Malgré la crise sanitaire et économique, les Français prennent conscience de l’urgence d’adopter un mode de vie et de consommation plus sobre pour faire face au réchauffement climatique. Une sobriété mise à l’honneur dans un colloque organisé par l'Ademe le 1er juillet 2021. L’occasion de s’interroger sur ses besoins réels et de réfléchir à la notion de sobriété qui s’impose de plus en plus dans les débats environnementaux.

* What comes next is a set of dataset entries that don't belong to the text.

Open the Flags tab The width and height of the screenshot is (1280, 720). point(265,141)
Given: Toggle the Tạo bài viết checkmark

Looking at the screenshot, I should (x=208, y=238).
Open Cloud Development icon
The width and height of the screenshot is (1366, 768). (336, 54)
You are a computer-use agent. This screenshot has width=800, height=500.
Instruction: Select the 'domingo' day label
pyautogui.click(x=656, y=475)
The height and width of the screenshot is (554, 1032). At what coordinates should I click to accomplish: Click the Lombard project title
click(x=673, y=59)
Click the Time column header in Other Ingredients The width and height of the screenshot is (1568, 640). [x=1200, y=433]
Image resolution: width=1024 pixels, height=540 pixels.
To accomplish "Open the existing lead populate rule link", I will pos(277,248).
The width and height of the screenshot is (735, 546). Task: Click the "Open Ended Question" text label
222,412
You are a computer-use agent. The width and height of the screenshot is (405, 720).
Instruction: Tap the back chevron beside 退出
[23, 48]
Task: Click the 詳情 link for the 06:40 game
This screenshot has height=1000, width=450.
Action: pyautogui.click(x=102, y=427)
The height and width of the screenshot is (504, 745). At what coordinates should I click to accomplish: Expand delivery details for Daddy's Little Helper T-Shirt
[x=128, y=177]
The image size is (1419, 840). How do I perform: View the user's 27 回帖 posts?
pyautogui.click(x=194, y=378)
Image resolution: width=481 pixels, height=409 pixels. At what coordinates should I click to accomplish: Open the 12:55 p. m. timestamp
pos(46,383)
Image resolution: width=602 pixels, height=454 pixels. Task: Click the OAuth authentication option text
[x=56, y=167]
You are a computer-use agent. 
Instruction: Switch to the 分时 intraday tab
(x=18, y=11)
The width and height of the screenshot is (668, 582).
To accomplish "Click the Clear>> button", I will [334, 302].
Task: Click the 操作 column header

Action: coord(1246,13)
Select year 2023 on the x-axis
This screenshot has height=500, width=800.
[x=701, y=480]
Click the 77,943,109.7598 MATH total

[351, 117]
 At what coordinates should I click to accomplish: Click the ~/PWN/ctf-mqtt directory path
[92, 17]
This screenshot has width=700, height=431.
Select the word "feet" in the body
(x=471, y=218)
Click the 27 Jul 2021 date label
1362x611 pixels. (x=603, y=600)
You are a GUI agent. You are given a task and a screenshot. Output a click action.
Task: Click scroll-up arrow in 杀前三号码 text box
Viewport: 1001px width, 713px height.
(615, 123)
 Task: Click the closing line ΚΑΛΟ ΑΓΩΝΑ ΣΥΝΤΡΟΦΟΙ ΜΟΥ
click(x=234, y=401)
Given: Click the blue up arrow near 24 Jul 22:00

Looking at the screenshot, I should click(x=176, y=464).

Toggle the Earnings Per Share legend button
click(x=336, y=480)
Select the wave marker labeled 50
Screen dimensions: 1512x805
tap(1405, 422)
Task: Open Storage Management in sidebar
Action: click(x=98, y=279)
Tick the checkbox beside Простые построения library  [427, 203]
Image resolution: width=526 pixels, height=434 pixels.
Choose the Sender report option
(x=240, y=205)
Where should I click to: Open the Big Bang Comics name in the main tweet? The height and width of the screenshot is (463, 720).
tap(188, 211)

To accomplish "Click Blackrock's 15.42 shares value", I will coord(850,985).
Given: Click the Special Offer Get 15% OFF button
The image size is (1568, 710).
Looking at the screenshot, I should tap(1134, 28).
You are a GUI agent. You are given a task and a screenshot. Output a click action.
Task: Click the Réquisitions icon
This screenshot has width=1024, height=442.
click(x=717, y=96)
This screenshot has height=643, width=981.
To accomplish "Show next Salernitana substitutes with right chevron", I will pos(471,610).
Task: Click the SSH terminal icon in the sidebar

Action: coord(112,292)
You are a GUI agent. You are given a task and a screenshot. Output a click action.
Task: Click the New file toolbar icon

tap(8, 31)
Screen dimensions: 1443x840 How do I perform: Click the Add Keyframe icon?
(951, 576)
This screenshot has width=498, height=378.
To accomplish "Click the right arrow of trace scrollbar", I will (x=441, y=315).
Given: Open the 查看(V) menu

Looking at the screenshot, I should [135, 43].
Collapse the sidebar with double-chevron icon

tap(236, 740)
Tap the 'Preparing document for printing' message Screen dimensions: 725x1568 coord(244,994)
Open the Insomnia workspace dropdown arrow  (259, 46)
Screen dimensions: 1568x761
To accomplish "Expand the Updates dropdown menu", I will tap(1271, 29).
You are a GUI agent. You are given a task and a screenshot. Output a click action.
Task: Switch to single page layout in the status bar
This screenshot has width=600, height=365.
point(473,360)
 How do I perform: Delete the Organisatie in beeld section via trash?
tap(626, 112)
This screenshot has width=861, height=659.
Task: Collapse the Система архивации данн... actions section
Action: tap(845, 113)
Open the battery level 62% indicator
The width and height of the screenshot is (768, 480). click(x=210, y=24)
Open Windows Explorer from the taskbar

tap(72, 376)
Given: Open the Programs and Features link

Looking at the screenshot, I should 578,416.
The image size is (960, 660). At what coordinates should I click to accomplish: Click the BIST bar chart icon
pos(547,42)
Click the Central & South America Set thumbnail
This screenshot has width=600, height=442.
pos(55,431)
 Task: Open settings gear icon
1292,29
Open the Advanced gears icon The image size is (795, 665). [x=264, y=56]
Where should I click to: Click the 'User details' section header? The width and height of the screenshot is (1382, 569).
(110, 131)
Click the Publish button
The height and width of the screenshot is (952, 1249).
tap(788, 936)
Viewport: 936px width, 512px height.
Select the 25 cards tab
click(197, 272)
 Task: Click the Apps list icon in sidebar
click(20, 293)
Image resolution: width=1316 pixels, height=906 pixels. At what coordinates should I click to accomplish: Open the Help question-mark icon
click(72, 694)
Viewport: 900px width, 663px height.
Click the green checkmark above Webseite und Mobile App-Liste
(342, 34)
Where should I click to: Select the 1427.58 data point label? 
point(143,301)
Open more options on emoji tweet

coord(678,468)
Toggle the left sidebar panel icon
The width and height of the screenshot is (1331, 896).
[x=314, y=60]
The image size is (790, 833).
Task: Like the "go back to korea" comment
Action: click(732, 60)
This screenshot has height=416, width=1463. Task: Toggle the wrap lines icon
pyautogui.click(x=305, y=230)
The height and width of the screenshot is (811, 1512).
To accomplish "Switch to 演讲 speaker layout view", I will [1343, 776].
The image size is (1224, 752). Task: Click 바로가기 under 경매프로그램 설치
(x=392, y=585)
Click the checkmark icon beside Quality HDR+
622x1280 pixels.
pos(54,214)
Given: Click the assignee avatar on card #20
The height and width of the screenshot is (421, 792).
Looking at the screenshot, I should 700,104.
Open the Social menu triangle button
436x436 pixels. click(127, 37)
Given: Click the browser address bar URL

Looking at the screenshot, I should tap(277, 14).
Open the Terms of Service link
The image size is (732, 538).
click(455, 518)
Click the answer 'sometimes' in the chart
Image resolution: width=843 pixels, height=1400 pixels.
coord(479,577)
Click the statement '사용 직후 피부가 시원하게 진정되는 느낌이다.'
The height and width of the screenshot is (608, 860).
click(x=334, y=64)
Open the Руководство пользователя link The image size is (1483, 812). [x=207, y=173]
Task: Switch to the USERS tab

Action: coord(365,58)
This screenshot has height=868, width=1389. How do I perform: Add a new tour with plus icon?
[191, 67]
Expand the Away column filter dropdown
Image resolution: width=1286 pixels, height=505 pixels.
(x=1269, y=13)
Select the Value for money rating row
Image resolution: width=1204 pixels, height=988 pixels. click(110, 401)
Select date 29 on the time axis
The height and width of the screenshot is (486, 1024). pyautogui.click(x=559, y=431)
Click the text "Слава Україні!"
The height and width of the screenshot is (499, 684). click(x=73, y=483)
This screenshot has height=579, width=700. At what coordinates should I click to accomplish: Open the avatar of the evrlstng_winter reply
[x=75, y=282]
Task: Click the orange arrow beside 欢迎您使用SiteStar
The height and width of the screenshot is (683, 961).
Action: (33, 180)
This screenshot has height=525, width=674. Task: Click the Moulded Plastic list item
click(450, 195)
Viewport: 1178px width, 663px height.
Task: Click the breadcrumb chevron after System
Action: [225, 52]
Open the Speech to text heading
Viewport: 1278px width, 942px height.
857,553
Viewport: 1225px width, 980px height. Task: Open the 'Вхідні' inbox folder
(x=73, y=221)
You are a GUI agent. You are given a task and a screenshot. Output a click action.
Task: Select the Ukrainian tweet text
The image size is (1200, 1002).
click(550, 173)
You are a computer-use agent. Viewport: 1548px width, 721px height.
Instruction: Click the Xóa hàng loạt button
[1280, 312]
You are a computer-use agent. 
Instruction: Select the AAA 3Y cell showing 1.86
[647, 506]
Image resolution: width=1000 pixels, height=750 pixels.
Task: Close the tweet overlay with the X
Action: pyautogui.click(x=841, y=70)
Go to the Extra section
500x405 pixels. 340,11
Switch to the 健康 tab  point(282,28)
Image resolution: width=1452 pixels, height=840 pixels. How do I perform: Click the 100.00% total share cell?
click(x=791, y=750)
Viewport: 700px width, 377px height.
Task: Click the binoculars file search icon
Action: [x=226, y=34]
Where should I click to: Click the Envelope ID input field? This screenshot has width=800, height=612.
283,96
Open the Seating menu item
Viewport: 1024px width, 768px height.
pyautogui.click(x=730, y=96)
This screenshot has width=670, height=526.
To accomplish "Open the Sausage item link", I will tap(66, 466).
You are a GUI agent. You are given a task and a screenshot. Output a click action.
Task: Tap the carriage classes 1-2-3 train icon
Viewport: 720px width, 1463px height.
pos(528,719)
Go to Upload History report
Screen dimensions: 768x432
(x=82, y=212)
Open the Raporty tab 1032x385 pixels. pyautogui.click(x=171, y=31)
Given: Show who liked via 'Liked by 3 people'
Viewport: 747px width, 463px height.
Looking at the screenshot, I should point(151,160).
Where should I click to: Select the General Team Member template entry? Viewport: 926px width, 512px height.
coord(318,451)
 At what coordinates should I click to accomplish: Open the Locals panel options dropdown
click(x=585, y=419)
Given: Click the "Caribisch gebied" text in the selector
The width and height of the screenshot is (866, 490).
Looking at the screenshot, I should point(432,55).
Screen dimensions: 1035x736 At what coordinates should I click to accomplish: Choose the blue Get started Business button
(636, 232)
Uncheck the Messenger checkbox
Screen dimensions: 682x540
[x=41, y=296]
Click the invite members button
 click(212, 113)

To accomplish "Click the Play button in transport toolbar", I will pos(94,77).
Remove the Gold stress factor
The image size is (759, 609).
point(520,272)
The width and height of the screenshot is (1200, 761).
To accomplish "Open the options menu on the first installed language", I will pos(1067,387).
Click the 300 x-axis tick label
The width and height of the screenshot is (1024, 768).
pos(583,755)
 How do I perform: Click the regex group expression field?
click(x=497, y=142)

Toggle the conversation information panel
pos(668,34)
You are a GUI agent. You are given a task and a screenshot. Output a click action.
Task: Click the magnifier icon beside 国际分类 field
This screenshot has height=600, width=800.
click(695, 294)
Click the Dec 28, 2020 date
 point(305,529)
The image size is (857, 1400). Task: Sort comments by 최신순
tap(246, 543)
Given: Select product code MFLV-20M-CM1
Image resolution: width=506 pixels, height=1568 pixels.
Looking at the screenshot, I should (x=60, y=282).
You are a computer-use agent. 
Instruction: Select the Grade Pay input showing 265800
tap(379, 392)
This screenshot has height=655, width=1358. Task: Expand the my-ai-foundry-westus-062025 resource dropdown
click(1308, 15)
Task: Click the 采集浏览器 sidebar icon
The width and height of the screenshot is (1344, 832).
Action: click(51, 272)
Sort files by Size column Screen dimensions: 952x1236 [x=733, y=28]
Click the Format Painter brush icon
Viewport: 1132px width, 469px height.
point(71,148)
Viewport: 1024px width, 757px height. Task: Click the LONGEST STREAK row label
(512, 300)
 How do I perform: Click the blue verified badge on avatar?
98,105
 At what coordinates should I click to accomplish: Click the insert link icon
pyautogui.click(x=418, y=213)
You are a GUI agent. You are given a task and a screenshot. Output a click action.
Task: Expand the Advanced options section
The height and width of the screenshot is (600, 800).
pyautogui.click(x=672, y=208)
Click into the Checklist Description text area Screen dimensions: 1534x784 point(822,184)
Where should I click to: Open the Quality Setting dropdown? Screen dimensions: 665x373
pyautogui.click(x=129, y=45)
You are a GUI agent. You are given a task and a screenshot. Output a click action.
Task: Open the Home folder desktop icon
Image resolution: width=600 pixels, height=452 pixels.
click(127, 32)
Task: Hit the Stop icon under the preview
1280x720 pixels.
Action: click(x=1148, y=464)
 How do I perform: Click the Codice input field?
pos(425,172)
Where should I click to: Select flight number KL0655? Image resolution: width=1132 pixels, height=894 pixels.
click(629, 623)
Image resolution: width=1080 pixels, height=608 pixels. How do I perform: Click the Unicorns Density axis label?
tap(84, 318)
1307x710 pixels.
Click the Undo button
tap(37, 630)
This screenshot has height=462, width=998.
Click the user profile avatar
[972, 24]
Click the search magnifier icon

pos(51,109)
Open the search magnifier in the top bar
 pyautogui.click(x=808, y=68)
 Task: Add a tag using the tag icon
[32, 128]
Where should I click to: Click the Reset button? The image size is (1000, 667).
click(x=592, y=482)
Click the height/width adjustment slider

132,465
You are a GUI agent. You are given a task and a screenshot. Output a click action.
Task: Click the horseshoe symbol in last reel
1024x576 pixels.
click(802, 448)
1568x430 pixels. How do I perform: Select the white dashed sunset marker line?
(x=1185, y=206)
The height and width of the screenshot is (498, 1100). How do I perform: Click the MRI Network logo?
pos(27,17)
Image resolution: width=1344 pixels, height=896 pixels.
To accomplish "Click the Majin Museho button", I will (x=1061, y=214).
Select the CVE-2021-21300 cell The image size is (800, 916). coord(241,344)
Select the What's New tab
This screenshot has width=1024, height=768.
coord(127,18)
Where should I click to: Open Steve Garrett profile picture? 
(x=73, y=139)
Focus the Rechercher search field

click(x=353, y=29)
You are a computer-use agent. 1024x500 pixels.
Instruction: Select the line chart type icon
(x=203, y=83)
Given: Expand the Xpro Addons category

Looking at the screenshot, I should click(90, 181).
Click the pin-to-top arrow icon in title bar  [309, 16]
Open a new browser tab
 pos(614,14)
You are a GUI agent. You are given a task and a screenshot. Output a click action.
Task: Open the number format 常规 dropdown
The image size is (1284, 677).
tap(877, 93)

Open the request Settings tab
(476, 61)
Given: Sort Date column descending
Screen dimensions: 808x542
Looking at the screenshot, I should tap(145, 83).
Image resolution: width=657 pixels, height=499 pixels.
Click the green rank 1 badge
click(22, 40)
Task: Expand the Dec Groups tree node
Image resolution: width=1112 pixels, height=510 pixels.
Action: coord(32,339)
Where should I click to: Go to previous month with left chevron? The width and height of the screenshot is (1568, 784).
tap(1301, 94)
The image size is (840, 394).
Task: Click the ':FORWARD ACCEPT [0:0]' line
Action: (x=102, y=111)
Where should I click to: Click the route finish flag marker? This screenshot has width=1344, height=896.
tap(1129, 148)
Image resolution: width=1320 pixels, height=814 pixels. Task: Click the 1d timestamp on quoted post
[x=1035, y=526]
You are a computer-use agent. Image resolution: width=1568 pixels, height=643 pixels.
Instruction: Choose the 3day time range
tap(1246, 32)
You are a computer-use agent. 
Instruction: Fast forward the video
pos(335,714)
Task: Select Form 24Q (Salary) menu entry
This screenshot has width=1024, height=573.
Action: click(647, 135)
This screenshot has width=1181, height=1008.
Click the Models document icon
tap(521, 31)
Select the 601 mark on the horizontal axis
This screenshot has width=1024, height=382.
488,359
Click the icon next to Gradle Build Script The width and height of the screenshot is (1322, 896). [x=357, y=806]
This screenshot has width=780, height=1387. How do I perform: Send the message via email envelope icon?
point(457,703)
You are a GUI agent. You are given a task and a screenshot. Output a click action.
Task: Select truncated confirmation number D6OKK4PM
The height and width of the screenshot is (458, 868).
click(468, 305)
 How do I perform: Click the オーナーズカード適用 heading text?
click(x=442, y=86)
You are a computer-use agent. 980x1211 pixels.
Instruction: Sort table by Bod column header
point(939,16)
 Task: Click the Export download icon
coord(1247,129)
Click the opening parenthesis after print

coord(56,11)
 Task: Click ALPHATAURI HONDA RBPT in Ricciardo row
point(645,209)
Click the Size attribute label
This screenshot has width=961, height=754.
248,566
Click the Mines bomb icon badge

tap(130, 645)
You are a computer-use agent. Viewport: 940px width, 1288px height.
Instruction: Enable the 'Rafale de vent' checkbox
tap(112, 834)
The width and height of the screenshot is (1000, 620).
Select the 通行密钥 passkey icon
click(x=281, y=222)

Qu’est-ce que la sobriété ? Quel lien avec la consommation ? Pourquoi est-elle centrale dans la question environnementale ? Associé à la modération, la simplicité ou la frugalité*, la sobriété peine à être défini tant ses réalités sont multiples. Cette notion prend racine dans des traditions philosophiques et religieuses anciennes, affirmant que le bonheur ne se trouve pas dans les possessions matérielles. Elle connaît actuellement un regain d’intérêt face aux critiques de la société de consommation et ses conséquences néfastes sur l’environnement. L’Ademe explique que « dans un contexte où les ressources naturelles sont limitées, la sobriété consiste à nous questionner sur nos besoins et à les satisfaire en limitant leurs impacts sur l’environnement. Elle doit nous conduire à faire évoluer nos modes de production et de consommation et plus globalement nos modes de vie, à l’échelle individuelle et collective ». Il s’agit de consommer « moins mais mieux » explique Arnaud Leroy, PDG de l’Ademe, lors d’une grande conférence organisée par l’Agence de la transition écologique, le 1er juillet 2021. Selon lui, la sobriété doit devenir « une boussole importante dans les années à venir »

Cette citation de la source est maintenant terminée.